The Death and Life of Great American Cities created a stir when it appeared in 1961, and a half-century later it stands as undoubtedly the most influential book about cities to appear in America after the Second World War. If William Whyte was angry with what city planners—“a surprising number of whom like to live in suburbs,” he wrote accusingly—were doing to the American city, Jacobs spent more than 400 pages denouncing the entire profession. She made that absolutely clear from the book’s very first line. “This book,” she began, “is an attack on current city planning and rebuilding.”98

Jacobs wanted to present a view of how the city actually worked from the level of the street and the sidewalk, not from the aerial view or from the aggregate metropolitan statistics preferred by the “orthodox planner.” Where planners saw “problems,” Jacobs saw vitality; what planners wanted to destroy, Jacobs insisted be kept.
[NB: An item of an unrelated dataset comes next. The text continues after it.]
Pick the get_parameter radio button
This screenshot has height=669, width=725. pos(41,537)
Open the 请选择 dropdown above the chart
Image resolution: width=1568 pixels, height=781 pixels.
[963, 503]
Density, diversity, mixed use, variety, bustle, all the things planners wanted to eliminate from the city—these were the things that made cities work, and Jacobs celebrated them all. The table of contents sketched an anatomy of the city: sidewalks; parks; neighborhoods; small blocks, old buildings; diversity; concentration. Her point of view, unorthodox to the point of contrariness in 1961, has itself now become the conventional wisdom for city planners, even if sometimes more in word than in deed.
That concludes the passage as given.